Ein langjähriger Swissmetal-Angestellter vertritt eine andere interessante These: «Die gesamte Uhrenindustrie ist zwischen Pforzheim und Savoyen angesiedelt. Und «Boillat» beliefert diese Betriebe seit Jahrzehnten mit ihren Spitzenprodukten. Wenn der Standort Reconvilier aufgelöst wird - und das befürchten wir -, dann geht auch die Uhrenindustrie kaputt.» Der Streikende will seinen Namen nicht nennen, immerhin hat die Firmenleitung gedroht, jeden und jede zu entlassen, die sich zu den aktuellen Vorgängen äussert. Das Know-how, das Fingerspitzengefühl könne man jedoch nicht einfach so transferieren. «Die Arbeiter hier haben ‹le millième dans les doigts›, den Tausendstel in den Fingern - und das seit Generationen.» Weil also vor allem auch die Uhrenindustrie betroffen ist, glaubt der Swissmetal-Angestellte, dass sich bald Swatch-VR-Präsident Nicolas Hayek in den Konflikt einschalten wird.

Nachdem die Firmenleitung am Montag zu einem ersten Gespräch mit einer ArbeiterInnenvertretung und hohen Gewerkschaftsfunktionären zusammengekommen war, fand am vergangenen Dienstag ein Treffen mit einer Delegation der AbnehmerInnen statt. Diese haben bisher Verständnis für die Anliegen der Streikenden gezeigt. Denn auch sie wollen einen starken Standort in Reconvilier. Dominique Lauener ist Unternehmer aus dem Kanton Neuenburg und Swissmetal-Kunde: «Bald könnten auch bei uns die Maschinen stillstehen. Dieses Katz-und-Maus-Spiel muss sofort aufhören.» Er und andere Kunden fordern vom Management die Einschaltung eines Vermittlers. «Die ArbeiterInnen haben kein Vertrauen mehr in Hellweg.» Deswegen habe man eine industrielle Persönlichkeit vorgeschlagen, zum Beispiel Nicolas Hayek. Seitens der Kundendelegation, die sich vergangenen Dienstag mit dem Verwaltungsrat getroffen hatte, wurde dies allerdings «dans un premier temps» - im Moment noch - dementiert. Man habe Stillschweigen vereinbart, um den Verhandlungen die grösstmögliche Chance zu geben, sagte der Kundendelegierte Francis Jeanneret.

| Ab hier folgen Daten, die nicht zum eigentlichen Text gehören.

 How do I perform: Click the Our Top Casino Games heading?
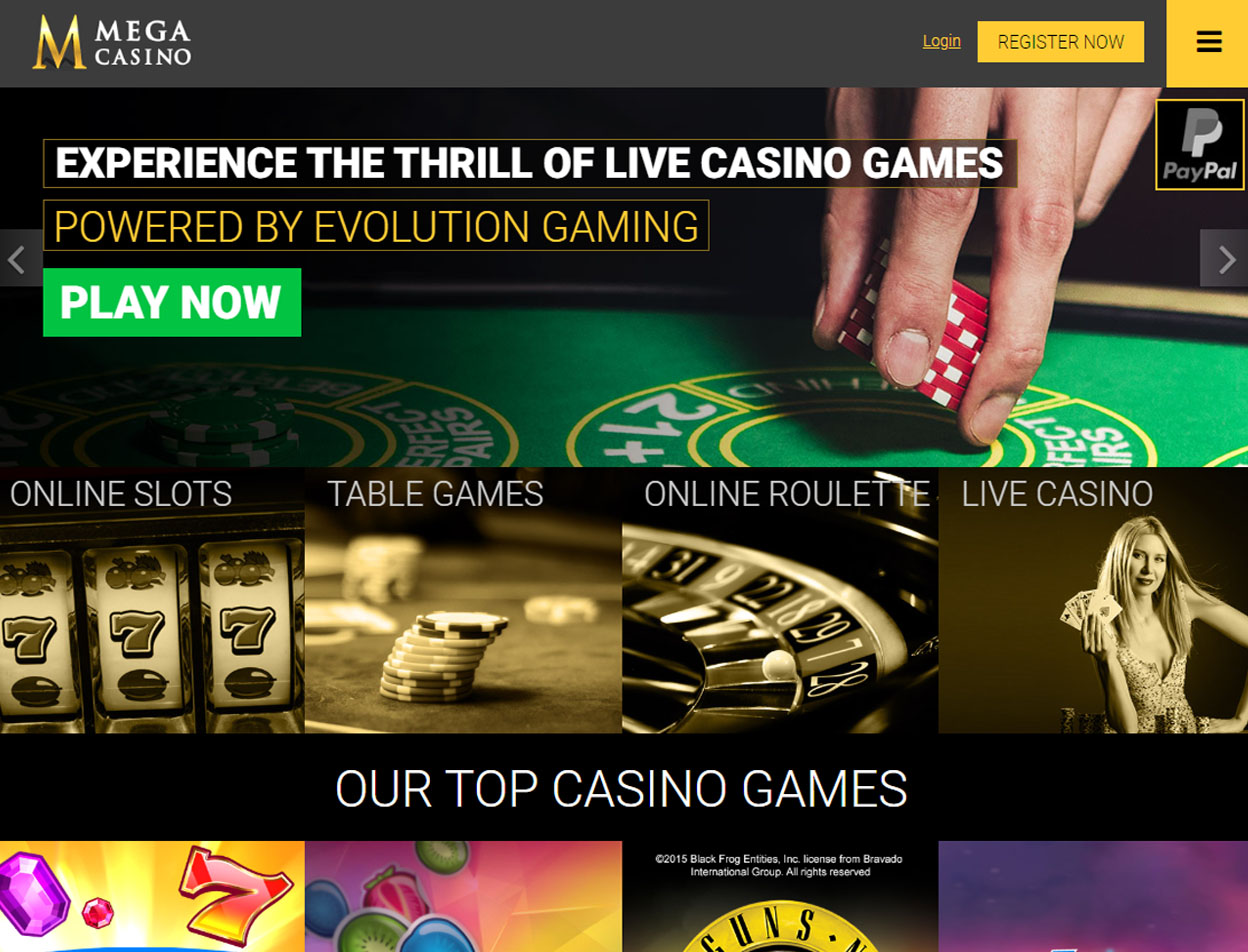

Mittlerweile hat auch die Betriebskommission des Produktionsstandortes Dornach die Konzernleitung in einem Schreiben aufgefordert, Verhandlungen mit den Streikenden aufzunehmen. Diese führen ihren Protest fort - erst recht, nachdem gestern Nicolas Wuillemin, der Präsident der Personalvertretung, fristlos entlassen wurde. Die Swissmetal-Führung in Dornach hüllte sich bis Redaktionsschluss in Schweigen. «Leider kann ich zum jetzigen Zeitpunkt nichts kommunizieren», sagt Pressesprecher Sam Furrer gegenüber der WOZ. Auch das ist die Logik des Kapitals.